Directives:
a) In the quoted dialogue, what does Red say he cut his thumb with?
b) Decide whether each statement agrees with the quoted dialogue: (i) Kitty says Pastor Dave is coming to dinner tonight; (ii) Donna dreamed that Eric was also Steven Tyler from Aerosmith; (iii) Jackie calls Donna a lumberjack after Donna hugs her. Answer yes or no for each, quoting the deciding words.
c) Write the next few lines of the quoted dialogue, picking up after its final line.
[Extract to read start]
Donna: [v.o.] "Eric and I went to second base tonight. He was hilarious." "The Prom is gonna be magical. I think tonight I'm Finally gonna sleep with Eric." "Which is like Woodstock, but for vans." "Anyway, I think I'm finally gonna sleep with Eric." "I love him so much. Tonight I'm Finally gonna sleep with Eric."
Eric: Okay, let's just skip to the last page.
Donna: [v.o.] "I had the weirdest dream about Eric last night. He was Eric, but he was also Steven Tyler from Aerosmith and he looked really wicked and dangerous."
Eric: Yeah! Wicked and dangerous.
Donna: "Which is so not Eric. Sometimes I wish he were like that."

Quote from Red

Red: Kitty, where's the Band-Aids? I cut my thumb with a hacksaw.
Kitty: Oh, Red, you know those things are dangerous.
Red: Well, I tried cutting the metal pipe with a flower... but it was real slow going.

Quote from Kitty

Kitty: Well, seeing as how you're being all snarky anyway may as well tell you, Pastor Dave is coming to dinner tonight.
Red: Not tonight! There's a Packer report on tonight. They're doing a tribute to Vince Lombardi.
Kitty: Red, you know I'm trying to get more involved with the church, so he is coming.
Red: But Kitty, if Pastor Dave comes over, we'll never get rid of him. He'll just go on and on about how great God is.
Kitty: Well, he is.

Quote from Donna

Jackie: He said, "This isn't going to work, Jackie." What if Michael secretly wants to break up? I need to get him to sleep again. What if his unconscious mind knows something his conscious mind doesn't?
Donna: Well, let's hope so.
Jackie: Well, at least he's not as boring as Eric.
Donna: We're not talking about Eric. We're talking about Kelso. Untrustworthy, two-timing, sneaks-around- behind-your-back-and-reads-your-journal Kelso.
Jackie: Okay, Donna, I'm sensing we're not talking about me and Michael anymore so... bye! [Donna pinches Jackie] Ow! Don't pinch me, you lumberjack!
Donna: Jackie, I think Eric read my private journal.
[Extract to read end]
[Given data start]
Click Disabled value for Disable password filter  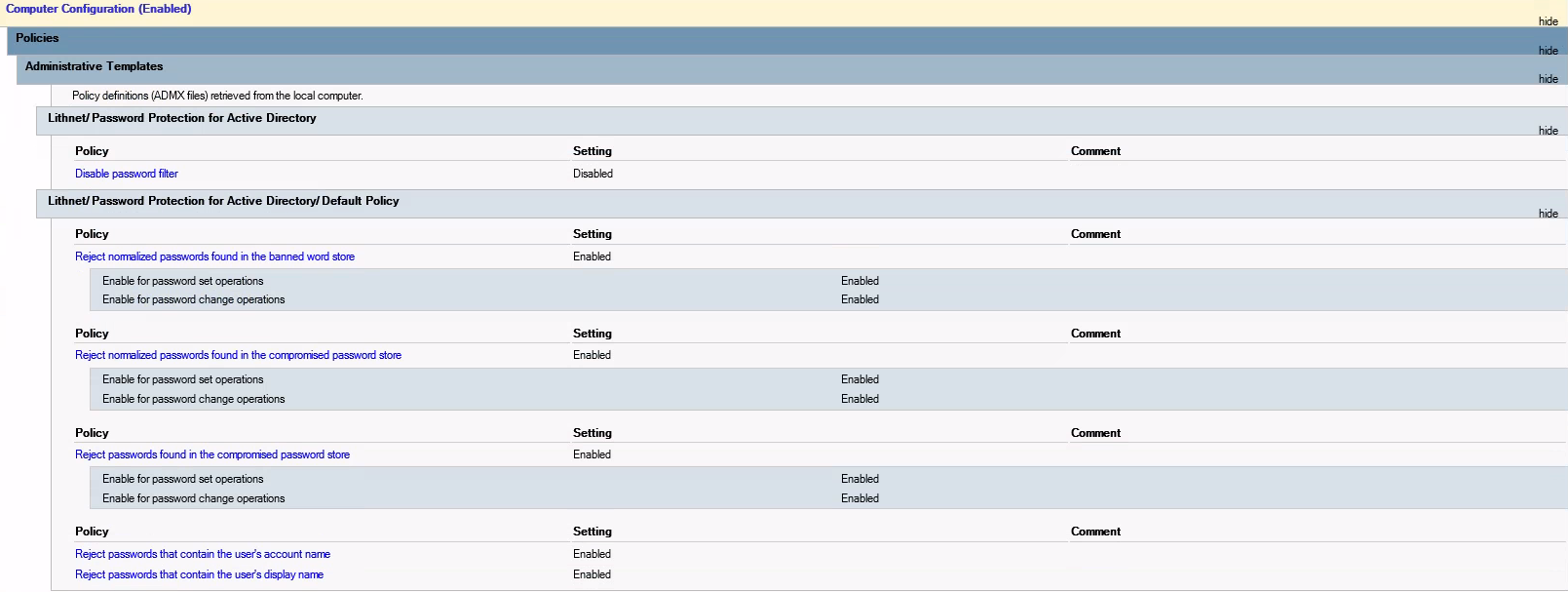(593, 174)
[Given data end]
Written responses:
a) A hacksaw.

b)
(i) Yes: "Pastor Dave is coming to dinner tonight."
(ii) Yes: "He was Eric, but he was also Steven Tyler from Aerosmith"
(iii) No: "[Donna pinches Jackie] Ow! Don't pinch me, you lumberjack!"

c)
Jackie: Oh. Is this about the dream where you wished Eric was Steven Tyler?

Quote from Red

Pastor Dave: Hey, do you know who I really love?
Red: Jesus.
Pastor Dave: Well, yes. But I was going to say Vince Lombardi.
Red: You're a Packer man?
Pastor Dave: Are you kidding? I bleed cheese.
Red: Well, I'm not sure, but I think there may be a Packer report on tonight.
Pastor Dave: Red, I think you might be right. And I think it could start in... eight and a half minutes.
Red: Well, then what do you say we choke our dinners down, get our asses on the couch?
Pastor Dave: Amen!

Quote from Red

Kitty: Red, this night is not about football. This night is about company.
Red: And our company wants to watch the Packer report. He spends his life doing the Lord's work and if you would deny this holy little man that simple pleasure... Well, God have mercy on your soul.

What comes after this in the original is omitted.